Prophet Jeremias prophesied among the captive Jews transported to Babylon, and foretold their freedom. He also prophesied against nations and cities, including Egypt, Philistia, Moab, Ammon, Edom, Damascus, Kedar, and Hazor, Elam, and Babylon.
This ever-memorable Prophet endured insults, hardships, and bore chains and imprisonment by contemporary false prophets. Almost as a solitary during this tragic period of his nation's history, he exposed immoralities, superficial reforms, and fanatical reliance in the temple. When he spoke of the coming destruction of the temple, he incurred the insults and abuse of temple priests (Jeremiah 20:2). He was even in danger of his life from his own townsmen (Jeremiah 11:21), the priests and false prophets of the temple (Jeremiah 33:8), the wayward and erratic king, and also the military (Jeremiah 45:4).

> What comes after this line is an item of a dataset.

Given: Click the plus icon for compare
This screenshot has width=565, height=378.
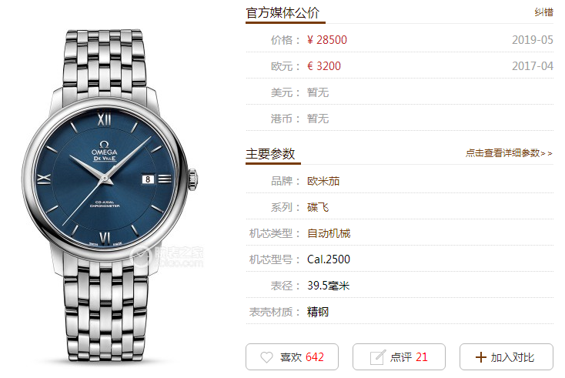Looking at the screenshot, I should click(480, 357).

Nonetheless, he received homage from some of his people. There was also the Ethiopian slave, Abdemelech, who was stirred to help the man of God when he was cast into prison (Jeremiah 45:7). The Egyptians revered him as a Prophet while he was among them, and long after his repose.
In Orthodox Christian iconography, the Prophet is characterized as being elderly, small in bodily size, and having a beard wide at the top and narrow at the tip.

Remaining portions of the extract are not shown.